When asked about her experience, one of the girls on the crime tour mumbled something about music and happiness, mimicking her peers. After the big reveal, she explained that having heard her peers share their reactions, she assumed she had done something wrong, perhaps downloaded a track she wasn’t supposed to listen to. This is what McKay deemed “the silent minority” — the way in which those with dissonant realities suppress the truth of their experiences, assuming that any impressions so different must be wrong. I think we’ve all experienced that: the tendency to hold back our own truths, to the point that sometimes we don’t even recognize them.

Tuesday concluded the holiday of Passover, a celebration of both storytelling and freedom. While stories are nice, they also shackle.

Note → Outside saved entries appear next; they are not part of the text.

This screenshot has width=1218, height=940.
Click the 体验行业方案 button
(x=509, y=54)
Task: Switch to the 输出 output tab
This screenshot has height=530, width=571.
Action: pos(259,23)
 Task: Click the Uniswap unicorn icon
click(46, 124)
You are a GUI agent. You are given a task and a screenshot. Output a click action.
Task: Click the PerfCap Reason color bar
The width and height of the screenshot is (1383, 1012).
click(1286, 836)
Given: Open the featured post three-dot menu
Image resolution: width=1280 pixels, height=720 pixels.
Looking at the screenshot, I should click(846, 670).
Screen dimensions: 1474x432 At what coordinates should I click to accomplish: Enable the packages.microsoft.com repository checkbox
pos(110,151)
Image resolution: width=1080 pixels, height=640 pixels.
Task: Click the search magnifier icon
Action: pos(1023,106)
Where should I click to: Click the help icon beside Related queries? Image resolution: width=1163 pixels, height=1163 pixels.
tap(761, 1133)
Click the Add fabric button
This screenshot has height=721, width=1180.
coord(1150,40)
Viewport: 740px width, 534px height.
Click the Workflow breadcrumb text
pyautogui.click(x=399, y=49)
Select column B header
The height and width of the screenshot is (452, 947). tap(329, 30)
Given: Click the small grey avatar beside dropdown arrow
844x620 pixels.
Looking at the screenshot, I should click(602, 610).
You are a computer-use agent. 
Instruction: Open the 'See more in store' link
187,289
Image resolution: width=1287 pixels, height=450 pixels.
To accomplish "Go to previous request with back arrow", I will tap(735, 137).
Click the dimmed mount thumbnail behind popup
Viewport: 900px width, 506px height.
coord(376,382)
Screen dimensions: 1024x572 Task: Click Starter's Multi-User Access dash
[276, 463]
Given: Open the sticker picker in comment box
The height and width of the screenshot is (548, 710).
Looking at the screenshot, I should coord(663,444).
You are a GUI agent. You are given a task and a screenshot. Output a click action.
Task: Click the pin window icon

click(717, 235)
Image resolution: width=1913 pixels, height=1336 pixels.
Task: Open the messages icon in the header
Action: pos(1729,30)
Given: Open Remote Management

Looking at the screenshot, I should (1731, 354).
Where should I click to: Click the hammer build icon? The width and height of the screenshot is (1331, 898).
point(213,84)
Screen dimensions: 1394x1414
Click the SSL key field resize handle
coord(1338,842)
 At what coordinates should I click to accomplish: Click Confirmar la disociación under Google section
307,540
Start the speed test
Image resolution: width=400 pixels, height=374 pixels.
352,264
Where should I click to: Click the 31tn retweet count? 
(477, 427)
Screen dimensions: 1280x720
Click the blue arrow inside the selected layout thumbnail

We impose a heavy burden when we both expect from ourselves and demand of others a constant stream of stories.

Maybe next time, don’t greet someone passing on the street with, “How is your day going?” but with a simple, “Hey, it’s good to see you.” Knowing the details of someone’s daily life is one form of intimacy, but it is hardly the most rewarding. On the monastery, I was accepted sight unseen, with no pressure to prove I was interesting or worthy. To not always need an answer in hand, to exist without justification — that’s a step towards happiness.